Sergio Ferraris • Environment journalist

Sergio Ferraris e Parmacotto Group

Green energy plays an important role in the future of the food supply chain

“Green energy production is becoming a reality in the manufacturing industry, both for the climate and for convenience”

Sustainability and products. Or rather renewable energy and manufacturing. Energy plays a crucial role in this relationship. Because to produce anything, you need energy. This is the “hidden” energy in every product we consume: it is certainly substantial but very difficult to locate and measure. Let us use an example to reconstruct the journey of a food product. Take a piece of fruit: before reaching our fruit bowl, the product arrives at the point of sale, often packaged both for the consumer and large retail, and is placed on a refrigerated shelf, after sitting in a refrigerated wholesale store and being transported by a refrigerated vehicle. Packaging, refrigeration, storage space and vehicles consume energy both through their use and their manufacture.

And this is just one leg of the journey. Indeed, before that came transportation from the field, cultivation, preparation of the soil by mechanical means, fertilizers and irrigation, all of which consume energy which was all derived, until recently, from fossil fuels. In other words, at a high rate of CO2 emissions.

A complicated change

Transforming such a complex scenario is not easy. First of all, you to need in-depth understanding of the “energy network” surrounding the product. The main tool is Life Cycle Assessment (LCA) which calculates the emissions, waste and land use from seed to kitchen for units of various food products. The influence of geography on energy consumption also raises complex questions. One kilogram of soya beans, for example, may equate to 630g CO2eq when cultivated in the United States, 5,280 in Argentina and 7,410 in Brazil (source: Quantis).

Energia green e filiera agroalimentare

Efficient supply chains

However, the individual links in a product chain can make a big difference, starting with energy efficiency. An area in which Italy is excelling. Our country, historically lacking in its own energy resources and raw materials, is among the best in the world in terms of product cycle. Italy uses 2.5 MJ per dollar of GDP produced, compared with 2.8 in Germany (source: Irena) and of this Italian primary energy, 17.1% is renewable.

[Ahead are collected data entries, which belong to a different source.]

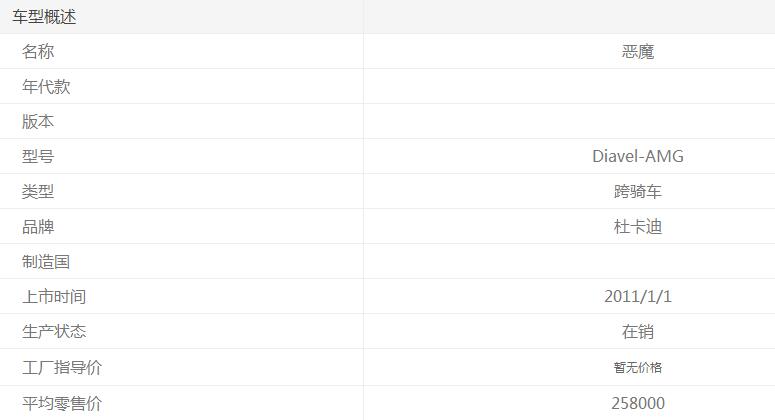The width and height of the screenshot is (775, 420).
Task: Select the 名称 row label
Action: coord(38,52)
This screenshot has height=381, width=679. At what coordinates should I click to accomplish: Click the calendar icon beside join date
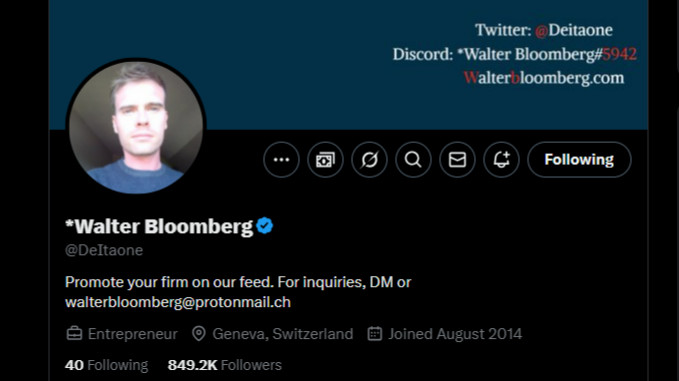375,334
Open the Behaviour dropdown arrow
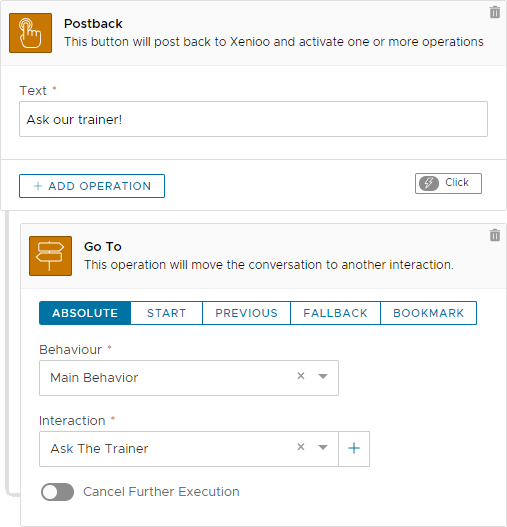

 The equivalent figure for Germany falls short at 15.8%. This is because, despite the fact that energy in Italy has always been expensive, we have a strong tradition of systems engineering in this field and companies have even “taken advantage” of energy efficiency by using it to create market leverage. 


Efficient by tradition

As early as 2005, Pasquale Pistorio, the then President of microchip producer STMicroelectronics, cut the energy required to produce a single unit of product by 5%, saving 130 million dollars (Source: QualEnergia). Today, Pistorio’s approach has spread like wildfire. Manufacturers that need electricity and heat, such as paper mills, generate both themselves using natural gas – the least polluting fossil fuel - at a very high level of efficiency, since the residual heat that cannot be used for drying paper at about 70-80°C is used in other parts of the process. Such an industrial process is ready to go 100% renewable as soon as it can begin using biomethane, a source of carbon derived from plant waste and therefore from the atmosphere, when it was absorbed by the plants during growth. Zero emissions outcome. 

Energie rinnovabili e filiera agroalimentare

Other Renewables

The story is similar for renewable energy sources such as solar panels (with the price of photovoltaic electricity production falling by 89% in ten years) which, when laid on factory roofs, can directly power non-critical processes for short periods, such as refrigeration, low-temperature heat production or electric vehicle charging. Meanwhile, other systems for renewables have followed the same path. The cost of electricity production from wind energy decreased by 70% between 2010 and 2020, while the price of lithium batteries for storage in the same ten-year period fell by 75% (Source: Bloomberg).


Fixed Costs

The main advantage of renewables for businesses, however, relates to one little known aspect: price stability. The “fuel” for renewable energies, be it organic waste, wind or the sun, is not subject to price fluctuations, since the raw-materials cost is zero and is immune to changes of government in faraway lands, diplomatic blackmail and market variations. Unlike fossil fuels, as recent months have demonstrated. In practice, the price of energy from renewable sources is fixed by the cost of the production plant and remains the same until the plant’s end of life i.e. for over 20 years. This is crucial for businesses, because stability of energy supply for 20 years enables accurate planning of their industrial dynamics. If we add to this the drastic reduction in climate-altering emissions, the taxation of which will increase in future, it becomes clear why many companies are working on producing their own energy from renewable sources.